Insegnare al pesce come camminare

30 Aprile 2013 • Digitale • by

“Teaching the fish how to walk: five things old media can learn from new media” è il titolo del keynote speech di Mathew Ingram al Festival Internazionale del Giornalismo di Perugia lo scorso 26 aprile (quì il video integrale).

Come al solito la sua chiarezza e semplicità nell’analizzare e spiegare i fenomeni che riguardano la transizione dal cartaceo al digitale, sono disarmanti. Ingram delinea cinque punti fondamentali attraverso i quali narra la storia dei nostri giorni, di quello che i media, giornalisti ed editori in primis, debbono e possono fare per non perdere l’appuntamento con i lettori: in primo luogo il riferimento ad un giornalismo aperto e partecipato (be more open); elencare e linkare sempre le fonti (give credit); come giornalisti, rivendicare la propria umanità che ci avvicina ai lettori (be human); individuare le notizie come un processo e non come un prodotto (news as a process); essere più verticali e definiti nell’indirizzare i lettori (be more focused).

Ma la possibilità di incontrarlo ci ha consentito di approfondire alcuni punti di sicuro interesse per i lettori di EJO.

Mathew, nel tuo “speech” di stamani hai indicato 5 punti fondamentali che debbono caratterizzare l’informazione “on-line”. Uno di questi è “essere umani”: puoi spiegarci cosa intendevi?

**Dati mostrati**
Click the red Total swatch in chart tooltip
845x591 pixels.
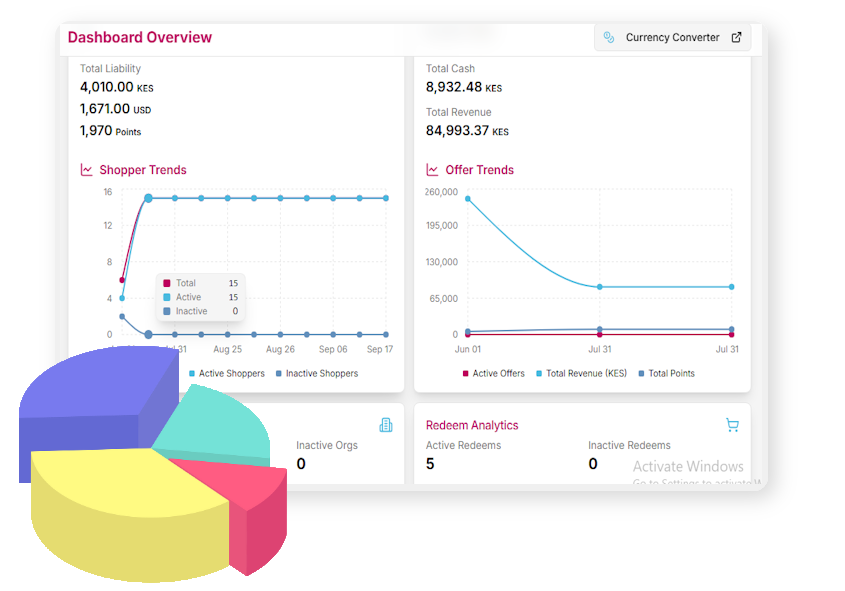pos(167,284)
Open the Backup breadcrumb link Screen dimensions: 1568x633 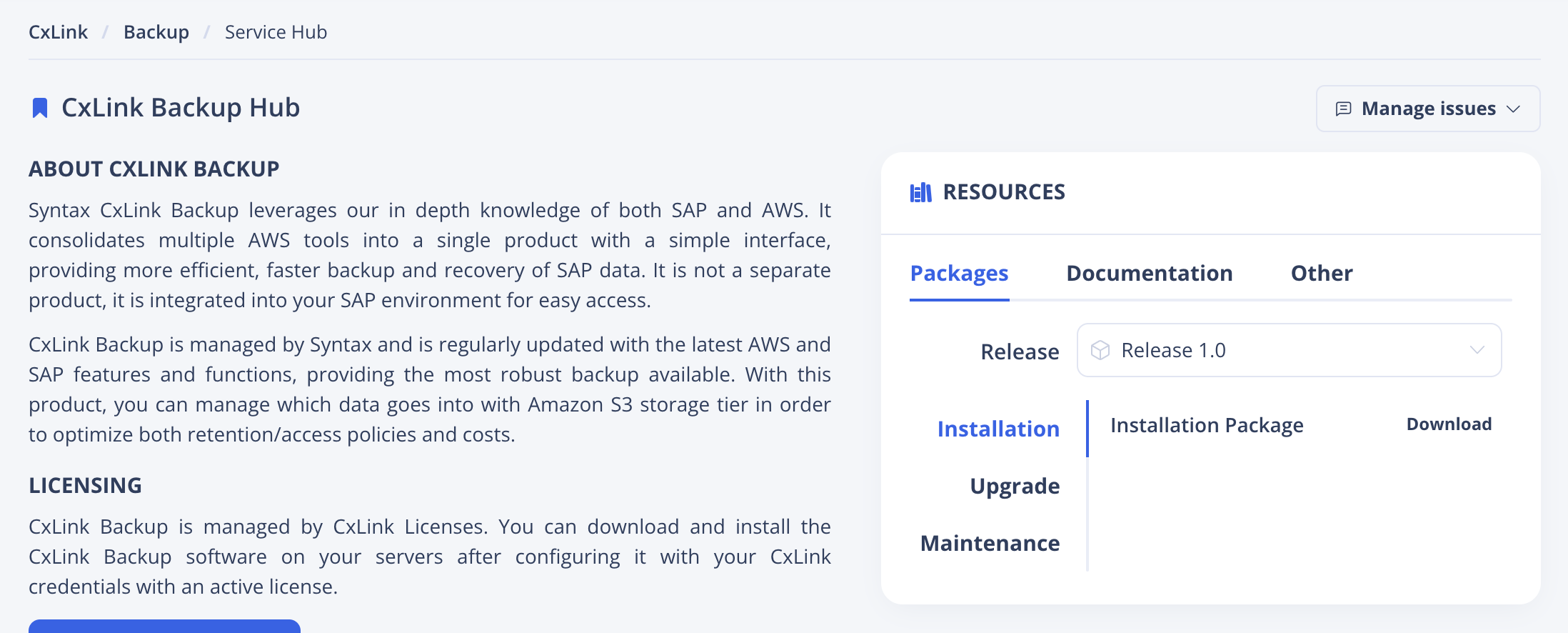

**Completa quanto segue**
(a) Puoi riportare fedelmente il passo dell'articolo sul keynote di Mathew Ingram che comincia con "Come al solito" e prosegue fino a "(be more focused)."?
(b) Puoi proseguire l'articolo sul keynote di Mathew Ingram partendo subito dopo l'ultima frase riportata?

**Risposte fornite**
(a)
Come al solito la sua chiarezza e semplicità nell’analizzare e spiegare i fenomeni che riguardano la transizione dal cartaceo al digitale, sono disarmanti. Ingram delinea cinque punti fondamentali attraverso i quali narra la storia dei nostri giorni, di quello che i media, giornalisti ed editori in primis, debbono e possono fare per non perdere l’appuntamento con i lettori: in primo luogo il riferimento ad un giornalismo aperto e partecipato (be more open); elencare e linkare sempre le fonti (give credit); come giornalisti, rivendicare la propria umanità che ci avvicina ai lettori (be human); individuare le notizie come un processo e non come un prodotto (news as a process); essere più verticali e definiti nell’indirizzare i lettori (be more focused).

(b)
“Io penso che per i giornalisti è necessario recuperare la propria umanità  e, con questo, intendo varie cose. Una di queste, ad esempio, è, quando commettono un errore, di non dover apparire a tutti i costi perfetti o precisi al 100% . Un’altra implicazione è non pretendere di essere obiettivi sempre. Jay Rosen ha parlato di quella che lui ha definito “the view from nowhere”, che è l’idea, per i giornalisti di dover essere sempre scrupolosamente obiettivi (Rosen  utilizza questa definizione prendendola dall’omonimo titolo del libro del filosofo Thomas Nagel del 1989 che teorizzava la necessità, da parte  delle persone di trascendere dalle proprie angolazioni visuali, “posti specifici” immaginando invece di collocarsi in una visione oggettiva, senza angolazioni personali, collocata in nessun posto “nowhere” ndr).

Io penso che in molti casi i giornalisti offrono un servizio migliore ai propri lettori quando dicono “questo è quello che penso, la mia visione delle cose” . Così, quando sbagliano, dovrebbero poter dire “questo è quello che pensavo, ma alcune cose sono sbagliate (o giuste), e questo è il motivo per cui l’ ho detto”. Quando il giornalista si relaziona ad essi secondo una logica di umanità si genera un rapporto personale con i lettori e questo è un legame molto potente e, in ogni caso, quello che il giornalismo dovrebbe essere.”

E questo dovrebbe essere uno dei punti fondamentali di un “giornalismo aperto”, come hai detto stamani.  Ma come un giornalismo aperto si concilia con il fatto che gli editori stanno sempre di più mettendo i loro giornali dietro un “paywall”?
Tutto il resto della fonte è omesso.